Restate word for word the lines of the records below, starting at the line that contains "Where should I click to: Open the Inf." and ending at the line that contains "Task: Maximize the", with both of those lines included and nothing else.

^^^^^^^^

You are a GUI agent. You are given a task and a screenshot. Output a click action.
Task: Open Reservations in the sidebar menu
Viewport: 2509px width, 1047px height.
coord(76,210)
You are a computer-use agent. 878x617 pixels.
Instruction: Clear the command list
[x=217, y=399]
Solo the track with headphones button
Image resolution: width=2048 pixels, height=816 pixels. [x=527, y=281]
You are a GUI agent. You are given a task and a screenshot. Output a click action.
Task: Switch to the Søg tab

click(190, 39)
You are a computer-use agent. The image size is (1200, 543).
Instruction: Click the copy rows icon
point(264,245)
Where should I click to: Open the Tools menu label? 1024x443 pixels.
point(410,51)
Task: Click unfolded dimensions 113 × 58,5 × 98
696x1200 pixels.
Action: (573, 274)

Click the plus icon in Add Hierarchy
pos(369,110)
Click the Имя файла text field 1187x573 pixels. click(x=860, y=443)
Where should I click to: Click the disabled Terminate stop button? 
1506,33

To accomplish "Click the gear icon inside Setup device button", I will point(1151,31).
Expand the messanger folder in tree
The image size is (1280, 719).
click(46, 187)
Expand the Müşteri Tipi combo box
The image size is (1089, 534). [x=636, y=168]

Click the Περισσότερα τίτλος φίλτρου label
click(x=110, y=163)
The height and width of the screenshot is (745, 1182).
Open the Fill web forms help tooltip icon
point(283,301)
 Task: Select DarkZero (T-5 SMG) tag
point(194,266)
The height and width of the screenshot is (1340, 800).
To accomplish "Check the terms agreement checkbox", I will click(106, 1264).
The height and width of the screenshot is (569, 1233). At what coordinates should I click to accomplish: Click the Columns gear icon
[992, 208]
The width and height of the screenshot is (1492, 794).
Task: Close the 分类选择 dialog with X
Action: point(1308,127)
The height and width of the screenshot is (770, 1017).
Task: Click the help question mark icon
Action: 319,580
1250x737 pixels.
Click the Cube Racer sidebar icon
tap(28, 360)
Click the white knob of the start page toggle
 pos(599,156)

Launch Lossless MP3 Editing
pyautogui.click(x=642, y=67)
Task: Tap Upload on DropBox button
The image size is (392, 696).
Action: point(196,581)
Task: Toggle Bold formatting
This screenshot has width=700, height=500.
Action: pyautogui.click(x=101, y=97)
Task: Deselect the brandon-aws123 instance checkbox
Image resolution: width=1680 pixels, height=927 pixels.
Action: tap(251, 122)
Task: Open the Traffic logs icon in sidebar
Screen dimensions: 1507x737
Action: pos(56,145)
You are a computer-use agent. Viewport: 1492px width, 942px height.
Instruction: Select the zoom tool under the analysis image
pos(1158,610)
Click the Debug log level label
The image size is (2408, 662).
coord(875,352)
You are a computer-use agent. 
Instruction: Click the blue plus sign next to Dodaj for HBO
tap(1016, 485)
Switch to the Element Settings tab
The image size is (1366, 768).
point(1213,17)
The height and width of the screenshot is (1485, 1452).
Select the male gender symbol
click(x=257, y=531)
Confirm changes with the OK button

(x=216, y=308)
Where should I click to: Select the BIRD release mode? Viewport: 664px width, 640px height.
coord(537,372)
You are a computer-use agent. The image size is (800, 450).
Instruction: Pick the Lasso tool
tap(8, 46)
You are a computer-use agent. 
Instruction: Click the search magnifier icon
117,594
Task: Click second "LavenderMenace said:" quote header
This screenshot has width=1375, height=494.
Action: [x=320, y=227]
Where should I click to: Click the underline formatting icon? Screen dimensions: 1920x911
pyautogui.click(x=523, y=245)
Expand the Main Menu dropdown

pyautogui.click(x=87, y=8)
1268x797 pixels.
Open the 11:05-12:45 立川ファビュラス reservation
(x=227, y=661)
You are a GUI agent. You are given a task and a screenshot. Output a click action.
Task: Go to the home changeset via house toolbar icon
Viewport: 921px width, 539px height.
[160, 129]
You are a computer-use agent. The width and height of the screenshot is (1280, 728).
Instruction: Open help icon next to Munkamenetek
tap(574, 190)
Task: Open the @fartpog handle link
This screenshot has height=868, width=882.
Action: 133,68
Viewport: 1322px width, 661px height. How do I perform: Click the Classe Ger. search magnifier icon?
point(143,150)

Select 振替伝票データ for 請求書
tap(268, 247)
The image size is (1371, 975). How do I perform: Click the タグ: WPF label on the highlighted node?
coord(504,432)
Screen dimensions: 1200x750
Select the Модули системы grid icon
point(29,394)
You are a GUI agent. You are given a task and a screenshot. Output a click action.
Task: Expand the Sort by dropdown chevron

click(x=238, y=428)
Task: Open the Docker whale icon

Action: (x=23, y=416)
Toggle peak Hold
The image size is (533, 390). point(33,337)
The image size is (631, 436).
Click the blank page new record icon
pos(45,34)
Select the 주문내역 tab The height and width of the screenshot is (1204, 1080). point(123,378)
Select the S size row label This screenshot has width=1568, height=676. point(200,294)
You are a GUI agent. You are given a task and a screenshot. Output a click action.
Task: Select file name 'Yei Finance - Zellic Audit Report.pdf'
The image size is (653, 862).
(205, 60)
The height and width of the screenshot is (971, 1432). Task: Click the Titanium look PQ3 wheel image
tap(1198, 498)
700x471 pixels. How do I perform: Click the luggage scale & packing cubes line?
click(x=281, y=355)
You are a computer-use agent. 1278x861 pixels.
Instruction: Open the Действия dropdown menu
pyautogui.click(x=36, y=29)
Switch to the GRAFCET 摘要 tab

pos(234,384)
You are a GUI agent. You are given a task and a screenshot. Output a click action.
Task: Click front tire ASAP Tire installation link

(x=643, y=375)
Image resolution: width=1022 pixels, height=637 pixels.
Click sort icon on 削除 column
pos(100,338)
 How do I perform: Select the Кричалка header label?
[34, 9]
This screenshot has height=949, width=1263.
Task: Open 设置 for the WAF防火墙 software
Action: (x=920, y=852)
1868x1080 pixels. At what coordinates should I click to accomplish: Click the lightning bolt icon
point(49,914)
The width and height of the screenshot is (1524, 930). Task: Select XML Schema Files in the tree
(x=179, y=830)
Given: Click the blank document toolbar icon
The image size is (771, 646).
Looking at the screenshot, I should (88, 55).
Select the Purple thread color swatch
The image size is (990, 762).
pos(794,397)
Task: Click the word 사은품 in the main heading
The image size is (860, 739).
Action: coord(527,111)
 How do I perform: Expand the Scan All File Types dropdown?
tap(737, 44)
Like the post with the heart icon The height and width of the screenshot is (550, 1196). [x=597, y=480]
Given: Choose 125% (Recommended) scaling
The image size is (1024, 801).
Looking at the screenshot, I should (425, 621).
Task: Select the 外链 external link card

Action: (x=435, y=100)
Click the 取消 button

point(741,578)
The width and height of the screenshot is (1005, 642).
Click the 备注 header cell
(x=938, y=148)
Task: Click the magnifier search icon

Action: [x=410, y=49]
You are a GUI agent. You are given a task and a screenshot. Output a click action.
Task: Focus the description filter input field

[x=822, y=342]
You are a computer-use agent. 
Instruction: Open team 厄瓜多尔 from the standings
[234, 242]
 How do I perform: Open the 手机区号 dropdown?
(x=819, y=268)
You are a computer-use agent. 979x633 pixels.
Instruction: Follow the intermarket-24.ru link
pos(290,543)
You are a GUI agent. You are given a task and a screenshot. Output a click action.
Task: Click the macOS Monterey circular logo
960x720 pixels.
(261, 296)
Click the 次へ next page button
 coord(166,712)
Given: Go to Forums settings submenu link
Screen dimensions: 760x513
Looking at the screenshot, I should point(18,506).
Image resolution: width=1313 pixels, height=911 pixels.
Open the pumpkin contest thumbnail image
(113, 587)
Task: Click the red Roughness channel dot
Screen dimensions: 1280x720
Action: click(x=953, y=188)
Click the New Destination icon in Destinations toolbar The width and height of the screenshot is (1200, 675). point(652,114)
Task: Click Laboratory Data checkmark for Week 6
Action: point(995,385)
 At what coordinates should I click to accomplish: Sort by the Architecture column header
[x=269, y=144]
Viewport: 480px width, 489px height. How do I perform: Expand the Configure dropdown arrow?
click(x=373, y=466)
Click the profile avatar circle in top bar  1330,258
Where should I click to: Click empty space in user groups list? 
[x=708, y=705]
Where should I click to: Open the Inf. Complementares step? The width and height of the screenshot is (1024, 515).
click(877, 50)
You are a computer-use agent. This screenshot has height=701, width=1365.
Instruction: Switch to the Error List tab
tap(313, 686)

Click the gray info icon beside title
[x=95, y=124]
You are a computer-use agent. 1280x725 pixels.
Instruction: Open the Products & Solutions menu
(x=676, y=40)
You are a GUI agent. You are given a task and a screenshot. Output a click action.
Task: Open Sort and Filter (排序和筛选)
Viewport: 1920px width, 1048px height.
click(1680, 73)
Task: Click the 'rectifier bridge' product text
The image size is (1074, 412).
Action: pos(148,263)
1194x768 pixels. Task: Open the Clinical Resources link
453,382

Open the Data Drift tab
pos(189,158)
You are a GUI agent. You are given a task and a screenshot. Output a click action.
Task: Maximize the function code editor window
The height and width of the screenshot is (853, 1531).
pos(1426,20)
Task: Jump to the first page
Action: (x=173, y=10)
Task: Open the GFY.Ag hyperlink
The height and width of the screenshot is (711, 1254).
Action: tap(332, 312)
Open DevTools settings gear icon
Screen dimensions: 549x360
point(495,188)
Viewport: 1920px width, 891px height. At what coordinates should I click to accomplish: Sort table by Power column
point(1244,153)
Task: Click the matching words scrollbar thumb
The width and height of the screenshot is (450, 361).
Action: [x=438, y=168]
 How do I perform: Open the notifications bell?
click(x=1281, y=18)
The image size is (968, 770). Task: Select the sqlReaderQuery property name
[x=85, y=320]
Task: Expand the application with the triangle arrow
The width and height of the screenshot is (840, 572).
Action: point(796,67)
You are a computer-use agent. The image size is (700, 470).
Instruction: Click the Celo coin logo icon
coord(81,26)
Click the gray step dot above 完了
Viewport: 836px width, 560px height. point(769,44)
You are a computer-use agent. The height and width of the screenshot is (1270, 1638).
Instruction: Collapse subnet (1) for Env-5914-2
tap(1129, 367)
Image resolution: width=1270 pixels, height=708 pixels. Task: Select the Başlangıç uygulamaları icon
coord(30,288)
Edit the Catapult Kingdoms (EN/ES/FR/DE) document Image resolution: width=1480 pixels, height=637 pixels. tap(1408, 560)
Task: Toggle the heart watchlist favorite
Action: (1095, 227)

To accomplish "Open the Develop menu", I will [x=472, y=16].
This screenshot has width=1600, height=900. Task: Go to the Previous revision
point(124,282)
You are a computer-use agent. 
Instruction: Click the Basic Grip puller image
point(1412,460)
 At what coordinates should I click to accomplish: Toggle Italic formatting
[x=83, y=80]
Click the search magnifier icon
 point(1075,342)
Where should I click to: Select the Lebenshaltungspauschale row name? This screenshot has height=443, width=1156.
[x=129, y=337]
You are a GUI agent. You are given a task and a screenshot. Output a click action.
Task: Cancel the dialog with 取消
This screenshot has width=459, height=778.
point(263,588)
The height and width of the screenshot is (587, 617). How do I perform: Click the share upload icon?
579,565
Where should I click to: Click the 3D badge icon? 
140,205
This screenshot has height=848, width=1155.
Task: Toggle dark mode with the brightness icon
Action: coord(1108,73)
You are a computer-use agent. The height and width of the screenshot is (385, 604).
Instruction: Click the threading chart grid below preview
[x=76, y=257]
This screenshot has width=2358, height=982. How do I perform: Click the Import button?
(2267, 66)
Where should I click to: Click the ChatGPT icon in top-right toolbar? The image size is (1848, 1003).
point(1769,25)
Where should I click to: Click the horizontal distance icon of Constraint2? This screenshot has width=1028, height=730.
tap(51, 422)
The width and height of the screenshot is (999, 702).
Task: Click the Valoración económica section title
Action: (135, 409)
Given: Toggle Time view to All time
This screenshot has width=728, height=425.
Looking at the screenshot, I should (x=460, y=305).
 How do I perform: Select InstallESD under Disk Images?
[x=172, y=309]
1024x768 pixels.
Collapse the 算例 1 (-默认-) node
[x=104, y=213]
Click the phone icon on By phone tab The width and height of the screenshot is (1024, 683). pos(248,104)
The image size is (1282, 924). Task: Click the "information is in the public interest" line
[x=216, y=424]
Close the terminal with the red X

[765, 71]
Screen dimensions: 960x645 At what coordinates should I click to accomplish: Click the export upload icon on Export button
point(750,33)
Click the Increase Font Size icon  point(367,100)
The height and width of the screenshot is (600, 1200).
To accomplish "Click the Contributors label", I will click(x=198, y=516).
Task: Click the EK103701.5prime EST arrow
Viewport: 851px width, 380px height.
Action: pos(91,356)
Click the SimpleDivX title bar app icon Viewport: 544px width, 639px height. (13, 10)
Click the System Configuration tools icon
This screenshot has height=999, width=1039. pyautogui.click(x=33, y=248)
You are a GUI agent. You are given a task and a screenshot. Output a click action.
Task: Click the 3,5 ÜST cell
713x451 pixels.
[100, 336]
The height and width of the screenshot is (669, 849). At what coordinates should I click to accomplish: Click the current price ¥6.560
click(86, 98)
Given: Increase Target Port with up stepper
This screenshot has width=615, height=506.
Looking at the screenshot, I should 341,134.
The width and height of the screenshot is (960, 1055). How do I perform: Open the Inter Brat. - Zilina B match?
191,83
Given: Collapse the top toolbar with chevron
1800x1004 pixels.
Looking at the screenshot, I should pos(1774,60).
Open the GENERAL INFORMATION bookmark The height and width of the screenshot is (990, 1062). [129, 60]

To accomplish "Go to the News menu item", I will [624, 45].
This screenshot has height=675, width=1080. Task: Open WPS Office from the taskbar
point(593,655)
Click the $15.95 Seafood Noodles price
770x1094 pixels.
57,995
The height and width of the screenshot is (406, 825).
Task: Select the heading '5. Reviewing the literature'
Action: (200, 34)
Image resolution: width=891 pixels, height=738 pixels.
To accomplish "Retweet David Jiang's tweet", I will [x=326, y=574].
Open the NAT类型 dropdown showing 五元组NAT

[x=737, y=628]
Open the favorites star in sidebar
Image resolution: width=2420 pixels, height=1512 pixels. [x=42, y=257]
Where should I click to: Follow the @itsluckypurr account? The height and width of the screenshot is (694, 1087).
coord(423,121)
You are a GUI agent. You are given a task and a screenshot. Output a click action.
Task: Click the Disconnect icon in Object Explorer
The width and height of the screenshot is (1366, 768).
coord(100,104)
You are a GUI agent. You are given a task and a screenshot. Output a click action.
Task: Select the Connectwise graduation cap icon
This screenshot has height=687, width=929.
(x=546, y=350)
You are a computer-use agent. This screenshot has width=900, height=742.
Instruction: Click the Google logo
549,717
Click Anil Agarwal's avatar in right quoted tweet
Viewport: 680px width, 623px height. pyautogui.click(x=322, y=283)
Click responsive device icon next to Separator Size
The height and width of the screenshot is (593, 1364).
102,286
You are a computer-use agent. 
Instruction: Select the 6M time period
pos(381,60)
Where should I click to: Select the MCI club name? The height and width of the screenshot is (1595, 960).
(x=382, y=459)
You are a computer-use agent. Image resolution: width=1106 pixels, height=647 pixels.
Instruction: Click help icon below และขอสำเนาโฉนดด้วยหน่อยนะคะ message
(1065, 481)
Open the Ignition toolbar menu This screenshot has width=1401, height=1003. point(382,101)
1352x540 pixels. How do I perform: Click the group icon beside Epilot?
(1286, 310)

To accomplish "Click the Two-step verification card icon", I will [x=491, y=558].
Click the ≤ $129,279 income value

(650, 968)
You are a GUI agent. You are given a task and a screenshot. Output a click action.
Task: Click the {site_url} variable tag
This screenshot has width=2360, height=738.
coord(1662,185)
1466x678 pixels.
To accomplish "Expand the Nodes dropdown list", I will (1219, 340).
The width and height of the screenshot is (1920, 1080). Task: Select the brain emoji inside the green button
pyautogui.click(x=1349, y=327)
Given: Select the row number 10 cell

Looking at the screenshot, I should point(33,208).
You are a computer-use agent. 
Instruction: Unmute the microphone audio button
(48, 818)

^^^^^^^^

RESPONSE TO THIS TASK:
Where should I click to: Open the Inf. Complementares step? The width and height of the screenshot is (1024, 515).
click(877, 50)
You are a computer-use agent. This screenshot has height=701, width=1365.
Instruction: Switch to the Error List tab
tap(313, 686)

Click the gray info icon beside title
[x=95, y=124]
You are a computer-use agent. 1280x725 pixels.
Instruction: Open the Products & Solutions menu
(x=676, y=40)
You are a GUI agent. You are given a task and a screenshot. Output a click action.
Task: Open Sort and Filter (排序和筛选)
Viewport: 1920px width, 1048px height.
click(1680, 73)
Task: Click the 'rectifier bridge' product text
The image size is (1074, 412).
Action: pos(148,263)
1194x768 pixels. Task: Open the Clinical Resources link
453,382

Open the Data Drift tab
pos(189,158)
You are a GUI agent. You are given a task and a screenshot. Output a click action.
Task: Maximize the function code editor window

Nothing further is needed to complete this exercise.